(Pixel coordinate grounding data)
- Opening Delimiter -
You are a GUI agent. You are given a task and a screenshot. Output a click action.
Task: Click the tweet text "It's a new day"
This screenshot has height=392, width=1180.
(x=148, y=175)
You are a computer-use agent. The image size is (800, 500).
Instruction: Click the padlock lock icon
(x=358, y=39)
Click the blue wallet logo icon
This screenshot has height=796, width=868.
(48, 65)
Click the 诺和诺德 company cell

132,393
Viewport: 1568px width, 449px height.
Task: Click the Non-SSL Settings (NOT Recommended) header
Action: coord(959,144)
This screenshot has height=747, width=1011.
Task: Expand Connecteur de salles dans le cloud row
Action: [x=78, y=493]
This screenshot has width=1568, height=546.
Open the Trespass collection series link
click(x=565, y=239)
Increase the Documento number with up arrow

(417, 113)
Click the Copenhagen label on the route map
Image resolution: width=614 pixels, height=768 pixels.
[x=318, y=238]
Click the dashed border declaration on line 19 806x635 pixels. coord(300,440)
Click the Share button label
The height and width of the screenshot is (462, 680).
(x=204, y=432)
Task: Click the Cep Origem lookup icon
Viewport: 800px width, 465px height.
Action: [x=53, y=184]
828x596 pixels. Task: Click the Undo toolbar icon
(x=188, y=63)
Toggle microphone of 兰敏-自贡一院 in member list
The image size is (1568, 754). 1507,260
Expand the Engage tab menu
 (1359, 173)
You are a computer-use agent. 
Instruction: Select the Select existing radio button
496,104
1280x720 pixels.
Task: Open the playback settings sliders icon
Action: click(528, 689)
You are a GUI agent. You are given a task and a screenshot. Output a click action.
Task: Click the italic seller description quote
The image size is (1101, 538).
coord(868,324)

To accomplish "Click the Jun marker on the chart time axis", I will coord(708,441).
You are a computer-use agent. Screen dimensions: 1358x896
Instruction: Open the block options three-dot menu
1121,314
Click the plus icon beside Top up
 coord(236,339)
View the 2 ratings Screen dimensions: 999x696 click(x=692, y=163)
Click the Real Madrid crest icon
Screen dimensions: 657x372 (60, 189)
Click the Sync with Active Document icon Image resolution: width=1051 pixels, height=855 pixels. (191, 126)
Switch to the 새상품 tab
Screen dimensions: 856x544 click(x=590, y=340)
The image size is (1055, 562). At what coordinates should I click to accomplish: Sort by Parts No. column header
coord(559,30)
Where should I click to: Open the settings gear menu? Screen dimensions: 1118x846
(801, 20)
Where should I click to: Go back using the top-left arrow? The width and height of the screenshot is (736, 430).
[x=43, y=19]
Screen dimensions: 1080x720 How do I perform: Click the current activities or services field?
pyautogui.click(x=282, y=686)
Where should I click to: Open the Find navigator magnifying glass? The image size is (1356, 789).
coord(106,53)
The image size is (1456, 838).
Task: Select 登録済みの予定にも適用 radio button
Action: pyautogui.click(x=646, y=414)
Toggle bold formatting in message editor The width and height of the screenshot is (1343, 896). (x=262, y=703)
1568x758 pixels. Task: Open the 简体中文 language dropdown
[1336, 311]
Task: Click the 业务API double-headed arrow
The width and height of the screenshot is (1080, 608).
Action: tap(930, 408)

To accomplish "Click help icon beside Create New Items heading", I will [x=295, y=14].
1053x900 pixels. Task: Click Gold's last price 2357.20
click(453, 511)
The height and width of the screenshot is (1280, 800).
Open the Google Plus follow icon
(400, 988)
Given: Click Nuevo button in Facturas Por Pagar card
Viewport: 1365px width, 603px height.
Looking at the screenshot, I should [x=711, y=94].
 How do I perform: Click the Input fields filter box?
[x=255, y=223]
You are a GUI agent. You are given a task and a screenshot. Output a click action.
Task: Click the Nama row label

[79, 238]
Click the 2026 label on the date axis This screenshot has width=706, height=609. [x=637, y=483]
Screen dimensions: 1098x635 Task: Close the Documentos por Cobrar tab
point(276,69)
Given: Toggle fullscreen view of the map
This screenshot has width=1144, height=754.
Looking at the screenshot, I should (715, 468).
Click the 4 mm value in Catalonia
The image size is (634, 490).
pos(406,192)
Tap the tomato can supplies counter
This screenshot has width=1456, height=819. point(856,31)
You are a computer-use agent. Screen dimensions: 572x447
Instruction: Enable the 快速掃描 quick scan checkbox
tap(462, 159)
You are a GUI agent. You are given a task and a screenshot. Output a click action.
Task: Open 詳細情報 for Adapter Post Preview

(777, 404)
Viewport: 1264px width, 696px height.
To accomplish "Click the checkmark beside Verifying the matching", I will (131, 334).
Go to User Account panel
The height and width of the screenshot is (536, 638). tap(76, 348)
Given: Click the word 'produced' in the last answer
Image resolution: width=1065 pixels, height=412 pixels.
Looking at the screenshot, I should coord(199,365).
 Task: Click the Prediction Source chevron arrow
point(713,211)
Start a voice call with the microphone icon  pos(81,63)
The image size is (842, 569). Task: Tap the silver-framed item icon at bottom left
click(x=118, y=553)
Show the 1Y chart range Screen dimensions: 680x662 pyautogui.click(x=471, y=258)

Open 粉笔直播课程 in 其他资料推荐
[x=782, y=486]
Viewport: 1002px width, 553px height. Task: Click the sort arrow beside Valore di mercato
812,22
- Closing Delimiter -
Repeat each record above precisely as written.

You are a GUI agent. You are given a task and a screenshot. Output a click action.
Task: Click the tweet text "It's a new day"
This screenshot has height=392, width=1180.
(x=148, y=175)
You are a computer-use agent. The image size is (800, 500).
Instruction: Click the padlock lock icon
(x=358, y=39)
Click the blue wallet logo icon
This screenshot has height=796, width=868.
(48, 65)
Click the 诺和诺德 company cell

132,393
Viewport: 1568px width, 449px height.
Task: Click the Non-SSL Settings (NOT Recommended) header
Action: coord(959,144)
This screenshot has height=747, width=1011.
Task: Expand Connecteur de salles dans le cloud row
Action: [x=78, y=493]
This screenshot has width=1568, height=546.
Open the Trespass collection series link
click(x=565, y=239)
Increase the Documento number with up arrow

(417, 113)
Click the Copenhagen label on the route map
Image resolution: width=614 pixels, height=768 pixels.
[x=318, y=238]
Click the dashed border declaration on line 19 806x635 pixels. coord(300,440)
Click the Share button label
The height and width of the screenshot is (462, 680).
(x=204, y=432)
Task: Click the Cep Origem lookup icon
Viewport: 800px width, 465px height.
Action: [x=53, y=184]
828x596 pixels. Task: Click the Undo toolbar icon
(x=188, y=63)
Toggle microphone of 兰敏-自贡一院 in member list
The image size is (1568, 754). 1507,260
Expand the Engage tab menu
 (1359, 173)
You are a computer-use agent. 
Instruction: Select the Select existing radio button
496,104
1280x720 pixels.
Task: Open the playback settings sliders icon
Action: click(528, 689)
You are a GUI agent. You are given a task and a screenshot. Output a click action.
Task: Click the italic seller description quote
The image size is (1101, 538).
coord(868,324)

To accomplish "Click the Jun marker on the chart time axis", I will coord(708,441).
You are a computer-use agent. Screen dimensions: 1358x896
Instruction: Open the block options three-dot menu
1121,314
Click the plus icon beside Top up
 coord(236,339)
View the 2 ratings Screen dimensions: 999x696 click(x=692, y=163)
Click the Real Madrid crest icon
Screen dimensions: 657x372 (60, 189)
Click the Sync with Active Document icon Image resolution: width=1051 pixels, height=855 pixels. (191, 126)
Switch to the 새상품 tab
Screen dimensions: 856x544 click(x=590, y=340)
The image size is (1055, 562). At what coordinates should I click to accomplish: Sort by Parts No. column header
coord(559,30)
Where should I click to: Open the settings gear menu? Screen dimensions: 1118x846
(801, 20)
Where should I click to: Go back using the top-left arrow? The width and height of the screenshot is (736, 430).
[x=43, y=19]
Screen dimensions: 1080x720 How do I perform: Click the current activities or services field?
pyautogui.click(x=282, y=686)
Where should I click to: Open the Find navigator magnifying glass? The image size is (1356, 789).
coord(106,53)
The image size is (1456, 838).
Task: Select 登録済みの予定にも適用 radio button
Action: pyautogui.click(x=646, y=414)
Toggle bold formatting in message editor The width and height of the screenshot is (1343, 896). (x=262, y=703)
1568x758 pixels. Task: Open the 简体中文 language dropdown
[1336, 311]
Task: Click the 业务API double-headed arrow
The width and height of the screenshot is (1080, 608).
Action: tap(930, 408)

To accomplish "Click help icon beside Create New Items heading", I will [x=295, y=14].
1053x900 pixels. Task: Click Gold's last price 2357.20
click(453, 511)
The height and width of the screenshot is (1280, 800).
Open the Google Plus follow icon
(400, 988)
Given: Click Nuevo button in Facturas Por Pagar card
Viewport: 1365px width, 603px height.
Looking at the screenshot, I should [x=711, y=94].
 How do I perform: Click the Input fields filter box?
[x=255, y=223]
You are a GUI agent. You are given a task and a screenshot. Output a click action.
Task: Click the Nama row label

[79, 238]
Click the 2026 label on the date axis This screenshot has width=706, height=609. [x=637, y=483]
Screen dimensions: 1098x635 Task: Close the Documentos por Cobrar tab
point(276,69)
Given: Toggle fullscreen view of the map
This screenshot has width=1144, height=754.
Looking at the screenshot, I should (715, 468).
Click the 4 mm value in Catalonia
The image size is (634, 490).
pos(406,192)
Tap the tomato can supplies counter
This screenshot has width=1456, height=819. point(856,31)
You are a computer-use agent. Screen dimensions: 572x447
Instruction: Enable the 快速掃描 quick scan checkbox
tap(462, 159)
You are a GUI agent. You are given a task and a screenshot. Output a click action.
Task: Open 詳細情報 for Adapter Post Preview

(777, 404)
Viewport: 1264px width, 696px height.
To accomplish "Click the checkmark beside Verifying the matching", I will (131, 334).
Go to User Account panel
The height and width of the screenshot is (536, 638). tap(76, 348)
Given: Click the word 'produced' in the last answer
Image resolution: width=1065 pixels, height=412 pixels.
Looking at the screenshot, I should coord(199,365).
 Task: Click the Prediction Source chevron arrow
point(713,211)
Start a voice call with the microphone icon  pos(81,63)
The image size is (842, 569). Task: Tap the silver-framed item icon at bottom left
click(x=118, y=553)
Show the 1Y chart range Screen dimensions: 680x662 pyautogui.click(x=471, y=258)

Open 粉笔直播课程 in 其他资料推荐
[x=782, y=486]
Viewport: 1002px width, 553px height. Task: Click the sort arrow beside Valore di mercato
812,22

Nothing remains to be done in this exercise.